Given request 1
List every sentence in the market commentary that contains the word "spending."
Given request 2
Retype the part of the market commentary starting at "The past two" and ending at "not been inspired.".
Given request 3
Write the next part of the market commentary, beginning right after its final sentence.

Extract to read
☆ ☆ ☆ ☆ ☆

Wednesday, April 1, 2015

Market Commentary for the week of April 1, 2015



New Order Polemic

 
Sometimes, any theory which espouses spontaneous, random market behavior gets put to the test.  Conversely, it is my belief, and my science, that markets, while certainly influenced by exogenous and disparate events, are not random at all, but rather quantifiable and somewhat predictable.

The past two years have certainly been a statistical aberration to that notion, but not in any way un-measureable or undefined.

While the supply side of the economy has been expanding, the demand curve has been quite restrained.  As a result, spontaneous discretionary spending behaviors have largely been imperceptible.  Despite heavy influences and persuasions from monetary and fiscal authorities, consumer spending has been a bore, and not consistent with producing the kind of vibrancy and enthusiasm that austerity and cheap money policies might usually expect as their legacy.  Incentives are only as good as the value people place upon them, and in this instance discretionary spending has not been inspired.

"Free money" and the "free market" are not free.  Nor have they been the progenitors of wealth-building we might have expected to see as an outcome emerging from this past recession.

☆ ☆ ☆ ☆ ☆

Entries shown
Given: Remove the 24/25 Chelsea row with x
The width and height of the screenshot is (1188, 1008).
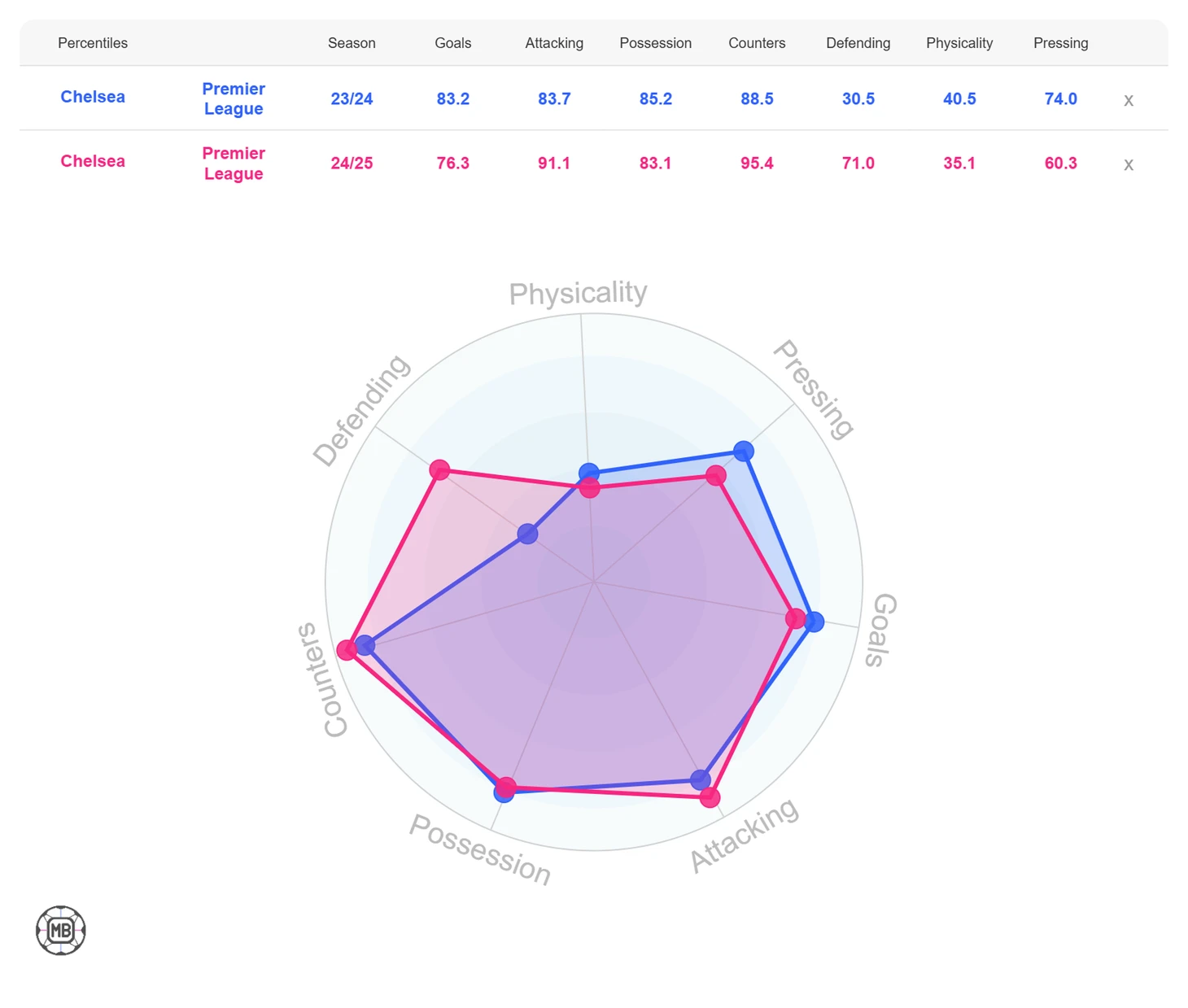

☆ ☆ ☆ ☆ ☆

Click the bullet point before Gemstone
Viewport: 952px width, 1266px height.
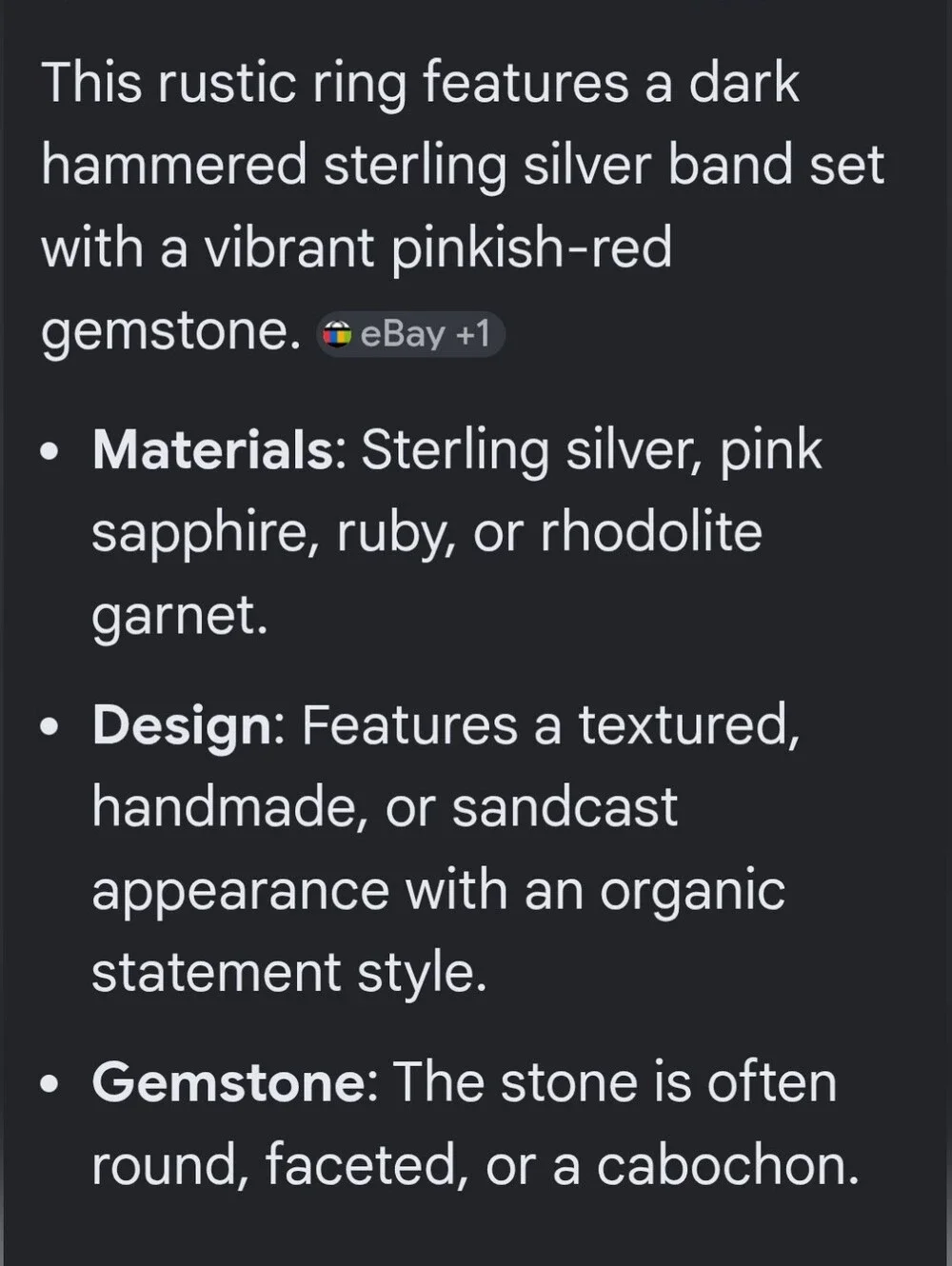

☆ ☆ ☆ ☆ ☆

Expected output 1
1. As a result, spontaneous discretionary spending behaviors have largely been imperceptible.
2. Despite heavy influences and persuasions from monetary and fiscal authorities, consumer spending has been a bore, and not consistent with producing the kind of vibrancy and enthusiasm that austerity and cheap money policies might usually expect as their legacy.
3. Incentives are only as good as the value people place upon them, and in this instance discretionary spending has not been inspired.

Expected output 2
The past two years have certainly been a statistical aberration to that notion, but not in any way un-measureable or undefined.

While the supply side of the economy has been expanding, the demand curve has been quite restrained.  As a result, spontaneous discretionary spending behaviors have largely been imperceptible.  Despite heavy influences and persuasions from monetary and fiscal authorities, consumer spending has been a bore, and not consistent with producing the kind of vibrancy and enthusiasm that austerity and cheap money policies might usually expect as their legacy.  Incentives are only as good as the value people place upon them, and in this instance discretionary spending has not been inspired.

Expected output 3
Instead, the markets are hung up on creating capital gains at any cost... layoffs, accounting engineering, and budget cuts, for example.  This obsession has set the stage for a continuous downward trajectory in the standard of living for the less-affluent, diminished expectations for their heirs, and created a kind of disposable underclass of citizens, goods, and services.  Profit at any cost, indeed has a cost.

I would argue that the stock market's recent success induces repeatable, oftentimes vile, outcomes such as class warfare and structurally inefficient production. Witness, for example, the glut in oil production worldwide or the housing boom several years back.  We are simply obsessed with making more, of anything, simply because we can.  If it seems "normal" that we just indiscriminately discard those who fall short, or can't or won't participate in the global marketplace, then maybe we have to look at our own value systems and ask "at what point are we creating too much stuff?"

A fair race is not necessarily where the winner is the fastest.  It is one in which everyone follows the same rules for getting to and finishing the race.

While it is entirely appropriate that subjective evaluation of success is different for everyone, our greatest contribution to the planet would be to ensure that no one voice or special interest represents a greater value than any other.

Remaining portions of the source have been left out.